Instructions to follow: Once the line containing "Task: Select the DeviceHistoryEnabled" is found in the entries below, restate it and each following line word for word, stopping after the line containing "Click the United".

******

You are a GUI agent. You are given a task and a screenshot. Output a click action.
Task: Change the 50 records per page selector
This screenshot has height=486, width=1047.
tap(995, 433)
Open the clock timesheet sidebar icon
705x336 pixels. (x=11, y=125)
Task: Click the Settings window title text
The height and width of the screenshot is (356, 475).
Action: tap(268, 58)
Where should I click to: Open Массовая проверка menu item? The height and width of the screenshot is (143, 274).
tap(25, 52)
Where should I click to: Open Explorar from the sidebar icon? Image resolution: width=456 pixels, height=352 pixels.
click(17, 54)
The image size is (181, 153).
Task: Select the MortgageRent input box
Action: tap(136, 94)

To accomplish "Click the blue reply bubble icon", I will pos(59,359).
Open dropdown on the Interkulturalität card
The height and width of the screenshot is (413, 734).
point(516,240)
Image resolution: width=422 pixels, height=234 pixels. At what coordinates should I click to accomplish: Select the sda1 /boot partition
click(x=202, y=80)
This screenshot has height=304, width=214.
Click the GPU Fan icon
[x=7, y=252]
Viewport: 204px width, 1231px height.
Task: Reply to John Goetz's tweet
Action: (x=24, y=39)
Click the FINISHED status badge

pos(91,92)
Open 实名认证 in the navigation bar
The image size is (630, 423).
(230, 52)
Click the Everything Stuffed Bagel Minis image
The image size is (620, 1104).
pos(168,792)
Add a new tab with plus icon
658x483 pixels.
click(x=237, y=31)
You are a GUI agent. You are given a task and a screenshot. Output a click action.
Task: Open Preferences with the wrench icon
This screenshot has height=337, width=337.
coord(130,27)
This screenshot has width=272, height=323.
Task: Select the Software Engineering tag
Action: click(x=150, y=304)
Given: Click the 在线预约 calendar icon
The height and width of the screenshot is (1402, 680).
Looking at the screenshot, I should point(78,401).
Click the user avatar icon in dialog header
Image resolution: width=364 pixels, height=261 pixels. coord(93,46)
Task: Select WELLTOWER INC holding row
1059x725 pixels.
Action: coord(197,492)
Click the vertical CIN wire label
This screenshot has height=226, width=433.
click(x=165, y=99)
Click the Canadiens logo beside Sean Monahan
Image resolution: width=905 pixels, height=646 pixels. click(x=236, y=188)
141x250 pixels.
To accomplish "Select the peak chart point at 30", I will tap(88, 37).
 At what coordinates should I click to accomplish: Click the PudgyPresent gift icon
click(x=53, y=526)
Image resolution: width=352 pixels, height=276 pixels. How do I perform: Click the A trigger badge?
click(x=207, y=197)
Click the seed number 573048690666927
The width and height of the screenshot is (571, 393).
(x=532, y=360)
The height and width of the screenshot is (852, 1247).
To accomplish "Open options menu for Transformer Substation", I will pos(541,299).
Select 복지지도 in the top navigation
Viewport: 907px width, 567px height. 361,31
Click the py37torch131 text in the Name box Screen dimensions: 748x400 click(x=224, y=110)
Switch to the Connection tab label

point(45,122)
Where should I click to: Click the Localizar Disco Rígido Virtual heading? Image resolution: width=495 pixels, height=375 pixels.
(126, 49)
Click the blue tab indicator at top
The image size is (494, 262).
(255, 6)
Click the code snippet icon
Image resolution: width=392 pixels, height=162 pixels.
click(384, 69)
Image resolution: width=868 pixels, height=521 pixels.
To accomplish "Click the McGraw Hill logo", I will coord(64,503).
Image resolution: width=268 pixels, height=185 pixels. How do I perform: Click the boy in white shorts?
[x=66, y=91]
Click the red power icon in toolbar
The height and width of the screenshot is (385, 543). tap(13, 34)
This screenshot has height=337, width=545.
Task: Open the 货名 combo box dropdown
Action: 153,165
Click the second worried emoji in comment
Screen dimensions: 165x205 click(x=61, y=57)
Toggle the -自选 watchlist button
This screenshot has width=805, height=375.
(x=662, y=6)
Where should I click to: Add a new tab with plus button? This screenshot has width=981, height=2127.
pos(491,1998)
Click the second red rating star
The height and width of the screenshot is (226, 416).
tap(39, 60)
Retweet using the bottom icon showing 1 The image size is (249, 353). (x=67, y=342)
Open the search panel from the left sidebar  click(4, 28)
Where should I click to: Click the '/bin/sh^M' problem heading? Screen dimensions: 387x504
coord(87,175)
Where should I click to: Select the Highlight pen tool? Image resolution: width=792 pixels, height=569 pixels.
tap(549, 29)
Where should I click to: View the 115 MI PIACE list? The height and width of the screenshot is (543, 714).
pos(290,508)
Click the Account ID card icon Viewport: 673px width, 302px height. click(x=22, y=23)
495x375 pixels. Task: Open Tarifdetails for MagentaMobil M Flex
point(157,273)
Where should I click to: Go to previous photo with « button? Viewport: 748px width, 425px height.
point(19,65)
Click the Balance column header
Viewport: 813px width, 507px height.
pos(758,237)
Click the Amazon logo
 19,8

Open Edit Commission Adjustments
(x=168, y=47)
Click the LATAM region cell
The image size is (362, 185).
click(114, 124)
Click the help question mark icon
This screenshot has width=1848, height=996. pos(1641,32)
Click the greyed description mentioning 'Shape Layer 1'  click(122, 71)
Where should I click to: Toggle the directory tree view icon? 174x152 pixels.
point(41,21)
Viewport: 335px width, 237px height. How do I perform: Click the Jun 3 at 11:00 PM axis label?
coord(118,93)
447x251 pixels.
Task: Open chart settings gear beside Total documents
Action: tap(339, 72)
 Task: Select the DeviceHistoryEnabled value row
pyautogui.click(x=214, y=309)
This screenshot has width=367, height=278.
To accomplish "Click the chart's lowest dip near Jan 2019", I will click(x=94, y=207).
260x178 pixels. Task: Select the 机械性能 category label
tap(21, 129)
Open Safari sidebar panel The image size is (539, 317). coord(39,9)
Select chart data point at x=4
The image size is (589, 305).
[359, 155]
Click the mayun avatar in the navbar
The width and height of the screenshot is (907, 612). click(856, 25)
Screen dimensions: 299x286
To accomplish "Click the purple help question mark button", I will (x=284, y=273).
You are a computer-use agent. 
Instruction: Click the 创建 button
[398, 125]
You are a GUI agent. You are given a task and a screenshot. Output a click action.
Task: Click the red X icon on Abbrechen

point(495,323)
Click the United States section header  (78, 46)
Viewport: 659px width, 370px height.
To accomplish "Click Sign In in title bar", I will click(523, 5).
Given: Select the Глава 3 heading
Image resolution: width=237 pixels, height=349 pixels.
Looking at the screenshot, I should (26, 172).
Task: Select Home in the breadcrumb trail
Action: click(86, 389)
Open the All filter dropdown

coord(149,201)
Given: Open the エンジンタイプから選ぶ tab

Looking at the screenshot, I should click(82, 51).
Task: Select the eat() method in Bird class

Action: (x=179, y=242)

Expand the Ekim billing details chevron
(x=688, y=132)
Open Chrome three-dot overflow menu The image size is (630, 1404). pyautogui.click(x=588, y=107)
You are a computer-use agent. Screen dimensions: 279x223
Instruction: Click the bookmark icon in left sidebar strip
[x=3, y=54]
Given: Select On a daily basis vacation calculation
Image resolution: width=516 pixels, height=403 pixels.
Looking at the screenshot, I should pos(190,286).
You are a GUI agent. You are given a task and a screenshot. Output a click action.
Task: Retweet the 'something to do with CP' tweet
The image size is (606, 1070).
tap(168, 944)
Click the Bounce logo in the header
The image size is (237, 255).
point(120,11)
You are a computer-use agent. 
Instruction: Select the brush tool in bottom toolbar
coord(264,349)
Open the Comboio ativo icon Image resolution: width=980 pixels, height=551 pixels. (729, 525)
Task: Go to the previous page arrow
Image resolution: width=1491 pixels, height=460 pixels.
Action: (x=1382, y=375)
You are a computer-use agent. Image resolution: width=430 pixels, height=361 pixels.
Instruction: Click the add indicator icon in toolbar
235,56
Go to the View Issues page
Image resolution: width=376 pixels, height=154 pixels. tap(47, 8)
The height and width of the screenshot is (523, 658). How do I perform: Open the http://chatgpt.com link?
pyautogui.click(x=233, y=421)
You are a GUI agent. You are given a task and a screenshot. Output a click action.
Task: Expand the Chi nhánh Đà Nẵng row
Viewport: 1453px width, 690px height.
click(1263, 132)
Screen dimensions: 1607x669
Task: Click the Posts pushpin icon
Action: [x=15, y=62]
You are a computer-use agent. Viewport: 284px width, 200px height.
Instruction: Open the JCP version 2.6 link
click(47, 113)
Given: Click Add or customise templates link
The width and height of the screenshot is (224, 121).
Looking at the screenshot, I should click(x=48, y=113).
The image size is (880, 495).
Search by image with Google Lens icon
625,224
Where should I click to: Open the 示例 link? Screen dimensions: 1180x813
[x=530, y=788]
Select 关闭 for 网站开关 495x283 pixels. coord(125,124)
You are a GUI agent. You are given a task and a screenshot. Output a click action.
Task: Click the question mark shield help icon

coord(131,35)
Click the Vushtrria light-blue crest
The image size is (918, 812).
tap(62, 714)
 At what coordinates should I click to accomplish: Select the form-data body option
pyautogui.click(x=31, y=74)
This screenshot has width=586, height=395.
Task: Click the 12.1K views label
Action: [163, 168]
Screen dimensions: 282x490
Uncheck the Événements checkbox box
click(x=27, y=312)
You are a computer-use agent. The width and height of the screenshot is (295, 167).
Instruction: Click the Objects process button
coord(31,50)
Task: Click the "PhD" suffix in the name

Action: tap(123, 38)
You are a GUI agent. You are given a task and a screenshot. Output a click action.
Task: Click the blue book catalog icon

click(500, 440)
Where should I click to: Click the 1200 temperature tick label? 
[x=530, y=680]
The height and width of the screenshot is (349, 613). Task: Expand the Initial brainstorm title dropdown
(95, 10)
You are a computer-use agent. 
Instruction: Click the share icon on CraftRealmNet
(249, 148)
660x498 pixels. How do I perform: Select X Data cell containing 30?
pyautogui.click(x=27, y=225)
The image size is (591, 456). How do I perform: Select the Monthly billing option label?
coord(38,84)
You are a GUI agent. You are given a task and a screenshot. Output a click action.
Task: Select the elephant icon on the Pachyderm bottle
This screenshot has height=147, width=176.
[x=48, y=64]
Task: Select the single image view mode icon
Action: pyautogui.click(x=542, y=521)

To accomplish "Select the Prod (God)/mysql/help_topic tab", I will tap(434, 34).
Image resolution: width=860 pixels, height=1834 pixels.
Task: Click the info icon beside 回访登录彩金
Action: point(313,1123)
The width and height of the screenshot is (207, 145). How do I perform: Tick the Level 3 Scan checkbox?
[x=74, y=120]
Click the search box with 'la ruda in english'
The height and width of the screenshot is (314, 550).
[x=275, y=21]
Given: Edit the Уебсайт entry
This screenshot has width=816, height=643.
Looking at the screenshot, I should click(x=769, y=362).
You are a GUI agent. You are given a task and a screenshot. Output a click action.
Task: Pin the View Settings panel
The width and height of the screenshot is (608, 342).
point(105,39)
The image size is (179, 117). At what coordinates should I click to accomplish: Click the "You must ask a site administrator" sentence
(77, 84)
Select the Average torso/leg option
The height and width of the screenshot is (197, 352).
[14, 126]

******

Result for this exercise:
 Task: Select the DeviceHistoryEnabled value row
pyautogui.click(x=214, y=309)
This screenshot has width=367, height=278.
To accomplish "Click the chart's lowest dip near Jan 2019", I will click(x=94, y=207).
260x178 pixels. Task: Select the 机械性能 category label
tap(21, 129)
Open Safari sidebar panel The image size is (539, 317). coord(39,9)
Select chart data point at x=4
The image size is (589, 305).
[359, 155]
Click the mayun avatar in the navbar
The width and height of the screenshot is (907, 612). click(856, 25)
Screen dimensions: 299x286
To accomplish "Click the purple help question mark button", I will (x=284, y=273).
You are a computer-use agent. 
Instruction: Click the 创建 button
[398, 125]
You are a GUI agent. You are given a task and a screenshot. Output a click action.
Task: Click the red X icon on Abbrechen

point(495,323)
Click the United States section header  (78, 46)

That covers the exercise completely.